The Great Bay Reserve offers a diversity of land and water areas around the estuary, such as salt marshes, rocky shores, bluffs, woodlands, open fields, and riverine systems and tidal waters. It has a rich cultural history and was the first major commercial waterway developed by the early settlers.
The National Estuarine Research Reserve System (NERRS) is a nation-wide network of state-owned and -managed coastal protected areas. These are designated and supported by the National Oceanic and Atmospheric Administration (NOAA) under the United States Department of Commerce.
The New Hampshire Fish and Game Department under the Marine Fisheries Division manages the Great Bay NERR. Designated in 1989, the Reserve's primary purpose is to promote the wise use and management of the Great Bay Estuary. Encompassing over 25,000 acres of tidal waters and uplands, the Reserve is part of the Atlantic Flyway and is located in the Arcadian bioregion.

> [Given request] Please return the passage on the Great Bay Reserve word for word, from "The National Estuarine" up to and including "Department of Commerce.".

> [Provided records]
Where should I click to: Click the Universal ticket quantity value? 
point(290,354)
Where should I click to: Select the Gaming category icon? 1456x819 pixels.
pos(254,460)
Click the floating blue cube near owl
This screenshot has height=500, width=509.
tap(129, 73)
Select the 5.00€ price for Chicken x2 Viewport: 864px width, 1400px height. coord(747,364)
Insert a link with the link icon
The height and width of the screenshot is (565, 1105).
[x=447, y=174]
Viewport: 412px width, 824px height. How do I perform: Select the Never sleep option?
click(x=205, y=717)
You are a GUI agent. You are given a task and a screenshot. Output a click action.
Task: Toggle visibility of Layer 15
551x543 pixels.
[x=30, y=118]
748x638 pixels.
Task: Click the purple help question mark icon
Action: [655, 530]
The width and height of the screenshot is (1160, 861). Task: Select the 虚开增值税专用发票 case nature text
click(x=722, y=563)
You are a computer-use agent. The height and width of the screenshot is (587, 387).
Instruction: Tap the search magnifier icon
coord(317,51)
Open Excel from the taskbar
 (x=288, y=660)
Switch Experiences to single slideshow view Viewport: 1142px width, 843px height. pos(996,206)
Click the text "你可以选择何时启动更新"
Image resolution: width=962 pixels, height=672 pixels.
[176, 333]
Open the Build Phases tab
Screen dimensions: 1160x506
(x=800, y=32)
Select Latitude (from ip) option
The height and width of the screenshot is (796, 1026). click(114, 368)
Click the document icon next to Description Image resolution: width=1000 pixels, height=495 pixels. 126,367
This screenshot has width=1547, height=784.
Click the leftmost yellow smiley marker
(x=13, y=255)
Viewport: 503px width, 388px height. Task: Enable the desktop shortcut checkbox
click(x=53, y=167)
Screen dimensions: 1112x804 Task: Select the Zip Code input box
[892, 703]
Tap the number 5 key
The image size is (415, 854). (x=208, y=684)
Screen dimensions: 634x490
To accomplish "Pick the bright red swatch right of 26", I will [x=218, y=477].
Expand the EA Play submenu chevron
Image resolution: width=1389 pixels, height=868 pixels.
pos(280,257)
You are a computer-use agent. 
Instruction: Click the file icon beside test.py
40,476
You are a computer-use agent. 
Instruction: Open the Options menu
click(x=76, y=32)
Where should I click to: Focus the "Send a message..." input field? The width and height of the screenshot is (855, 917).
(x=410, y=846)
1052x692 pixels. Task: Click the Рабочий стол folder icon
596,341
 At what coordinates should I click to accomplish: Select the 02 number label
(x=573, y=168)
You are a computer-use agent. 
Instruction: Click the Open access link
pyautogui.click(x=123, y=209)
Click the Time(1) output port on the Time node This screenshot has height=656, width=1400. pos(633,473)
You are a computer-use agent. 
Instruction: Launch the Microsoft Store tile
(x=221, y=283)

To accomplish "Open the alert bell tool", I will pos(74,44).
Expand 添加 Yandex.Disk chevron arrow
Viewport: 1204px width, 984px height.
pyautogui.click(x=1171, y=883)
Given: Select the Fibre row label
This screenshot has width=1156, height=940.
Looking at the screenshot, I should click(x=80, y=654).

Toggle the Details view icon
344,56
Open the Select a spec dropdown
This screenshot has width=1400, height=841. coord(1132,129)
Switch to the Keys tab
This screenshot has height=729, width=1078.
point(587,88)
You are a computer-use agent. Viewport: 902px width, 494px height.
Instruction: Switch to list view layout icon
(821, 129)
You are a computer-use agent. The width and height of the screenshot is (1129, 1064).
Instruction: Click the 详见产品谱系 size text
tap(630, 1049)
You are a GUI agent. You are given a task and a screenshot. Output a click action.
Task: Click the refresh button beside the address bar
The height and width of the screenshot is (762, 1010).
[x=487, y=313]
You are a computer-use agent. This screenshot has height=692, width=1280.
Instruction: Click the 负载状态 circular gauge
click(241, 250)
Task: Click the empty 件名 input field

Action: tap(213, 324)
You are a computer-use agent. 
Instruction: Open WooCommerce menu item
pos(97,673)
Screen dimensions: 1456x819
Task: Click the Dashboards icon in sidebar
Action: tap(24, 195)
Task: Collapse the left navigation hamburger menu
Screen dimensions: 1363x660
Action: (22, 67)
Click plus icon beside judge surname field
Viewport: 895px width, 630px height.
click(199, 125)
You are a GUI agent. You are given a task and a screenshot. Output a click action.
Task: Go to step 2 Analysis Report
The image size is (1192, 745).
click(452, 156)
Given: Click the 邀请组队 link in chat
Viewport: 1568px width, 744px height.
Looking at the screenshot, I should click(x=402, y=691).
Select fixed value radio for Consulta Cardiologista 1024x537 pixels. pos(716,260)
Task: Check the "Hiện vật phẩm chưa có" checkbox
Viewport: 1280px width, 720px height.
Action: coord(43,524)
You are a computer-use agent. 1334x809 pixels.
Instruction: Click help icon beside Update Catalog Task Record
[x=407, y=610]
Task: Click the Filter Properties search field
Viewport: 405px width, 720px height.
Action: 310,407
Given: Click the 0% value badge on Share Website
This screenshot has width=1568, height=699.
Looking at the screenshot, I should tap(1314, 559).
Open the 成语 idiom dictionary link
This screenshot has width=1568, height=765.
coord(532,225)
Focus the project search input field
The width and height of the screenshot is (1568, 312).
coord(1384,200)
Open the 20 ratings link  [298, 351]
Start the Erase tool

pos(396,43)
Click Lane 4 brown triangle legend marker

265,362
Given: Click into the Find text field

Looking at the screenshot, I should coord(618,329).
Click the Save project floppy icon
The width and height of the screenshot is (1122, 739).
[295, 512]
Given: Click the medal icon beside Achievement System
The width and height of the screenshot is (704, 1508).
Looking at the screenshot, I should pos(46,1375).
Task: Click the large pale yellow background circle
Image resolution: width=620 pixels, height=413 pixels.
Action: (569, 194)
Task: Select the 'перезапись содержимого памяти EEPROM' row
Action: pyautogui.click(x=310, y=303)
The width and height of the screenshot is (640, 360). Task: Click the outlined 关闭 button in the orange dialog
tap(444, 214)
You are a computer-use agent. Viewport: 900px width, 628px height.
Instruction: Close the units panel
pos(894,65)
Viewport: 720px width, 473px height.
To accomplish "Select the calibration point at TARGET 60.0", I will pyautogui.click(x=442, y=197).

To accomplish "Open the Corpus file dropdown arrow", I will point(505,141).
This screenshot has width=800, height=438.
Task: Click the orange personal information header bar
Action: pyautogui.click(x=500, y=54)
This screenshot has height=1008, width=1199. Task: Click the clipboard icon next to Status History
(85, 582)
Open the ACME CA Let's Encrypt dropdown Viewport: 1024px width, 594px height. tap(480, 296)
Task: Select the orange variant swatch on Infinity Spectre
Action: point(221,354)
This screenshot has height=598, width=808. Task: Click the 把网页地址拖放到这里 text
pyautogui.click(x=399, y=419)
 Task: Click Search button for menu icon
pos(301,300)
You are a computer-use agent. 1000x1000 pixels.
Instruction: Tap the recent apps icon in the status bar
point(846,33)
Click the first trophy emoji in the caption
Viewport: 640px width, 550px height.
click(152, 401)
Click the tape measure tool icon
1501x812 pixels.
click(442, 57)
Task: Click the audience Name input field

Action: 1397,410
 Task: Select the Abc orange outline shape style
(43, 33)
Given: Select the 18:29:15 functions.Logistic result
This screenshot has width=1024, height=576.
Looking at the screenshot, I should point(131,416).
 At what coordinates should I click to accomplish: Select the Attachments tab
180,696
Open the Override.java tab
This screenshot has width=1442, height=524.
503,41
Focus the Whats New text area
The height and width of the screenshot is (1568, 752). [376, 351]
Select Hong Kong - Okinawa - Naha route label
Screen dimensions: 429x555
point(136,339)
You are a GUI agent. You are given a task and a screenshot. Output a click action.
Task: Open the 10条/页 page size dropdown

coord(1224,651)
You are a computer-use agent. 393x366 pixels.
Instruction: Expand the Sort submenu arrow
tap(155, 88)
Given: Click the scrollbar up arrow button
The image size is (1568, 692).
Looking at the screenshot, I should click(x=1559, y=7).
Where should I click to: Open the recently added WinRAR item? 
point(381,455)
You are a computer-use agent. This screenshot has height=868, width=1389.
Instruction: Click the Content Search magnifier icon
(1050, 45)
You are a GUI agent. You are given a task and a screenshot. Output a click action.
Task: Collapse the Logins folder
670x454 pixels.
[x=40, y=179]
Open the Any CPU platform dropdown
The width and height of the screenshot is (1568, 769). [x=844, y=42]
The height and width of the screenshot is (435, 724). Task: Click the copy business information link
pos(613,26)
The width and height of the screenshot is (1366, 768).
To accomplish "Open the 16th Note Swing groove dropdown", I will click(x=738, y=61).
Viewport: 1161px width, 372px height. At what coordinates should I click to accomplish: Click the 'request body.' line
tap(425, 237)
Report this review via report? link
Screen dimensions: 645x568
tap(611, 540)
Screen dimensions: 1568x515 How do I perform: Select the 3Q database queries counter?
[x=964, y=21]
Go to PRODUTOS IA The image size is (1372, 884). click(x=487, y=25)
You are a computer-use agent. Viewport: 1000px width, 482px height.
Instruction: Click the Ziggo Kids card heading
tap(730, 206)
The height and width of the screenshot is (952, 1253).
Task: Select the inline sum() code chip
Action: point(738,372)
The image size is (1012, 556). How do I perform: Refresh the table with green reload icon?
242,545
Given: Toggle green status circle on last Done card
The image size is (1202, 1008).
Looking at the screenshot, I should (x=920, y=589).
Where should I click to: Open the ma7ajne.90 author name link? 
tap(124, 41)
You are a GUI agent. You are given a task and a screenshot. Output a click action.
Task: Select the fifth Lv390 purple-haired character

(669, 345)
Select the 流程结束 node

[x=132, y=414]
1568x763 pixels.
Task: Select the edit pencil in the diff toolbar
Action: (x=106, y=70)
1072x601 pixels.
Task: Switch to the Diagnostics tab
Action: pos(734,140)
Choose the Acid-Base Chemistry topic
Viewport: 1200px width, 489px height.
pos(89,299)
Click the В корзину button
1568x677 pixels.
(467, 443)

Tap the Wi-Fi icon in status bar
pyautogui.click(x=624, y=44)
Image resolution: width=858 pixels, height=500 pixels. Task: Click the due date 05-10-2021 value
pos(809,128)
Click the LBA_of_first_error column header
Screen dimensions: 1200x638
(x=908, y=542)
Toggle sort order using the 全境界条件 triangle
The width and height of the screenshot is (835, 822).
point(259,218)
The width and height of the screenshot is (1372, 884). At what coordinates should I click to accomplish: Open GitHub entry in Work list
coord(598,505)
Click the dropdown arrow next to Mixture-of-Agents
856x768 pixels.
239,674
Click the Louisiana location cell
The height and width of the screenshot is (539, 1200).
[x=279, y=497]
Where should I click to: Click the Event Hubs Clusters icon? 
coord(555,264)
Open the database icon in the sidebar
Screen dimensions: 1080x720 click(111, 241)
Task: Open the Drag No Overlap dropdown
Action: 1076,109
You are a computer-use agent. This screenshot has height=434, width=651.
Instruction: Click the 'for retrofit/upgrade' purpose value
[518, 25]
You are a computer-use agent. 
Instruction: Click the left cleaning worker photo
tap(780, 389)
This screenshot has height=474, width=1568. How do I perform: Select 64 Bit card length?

> [Answer to the exercise]
The National Estuarine Research Reserve System (NERRS) is a nation-wide network of state-owned and -managed coastal protected areas. These are designated and supported by the National Oceanic and Atmospheric Administration (NOAA) under the United States Department of Commerce.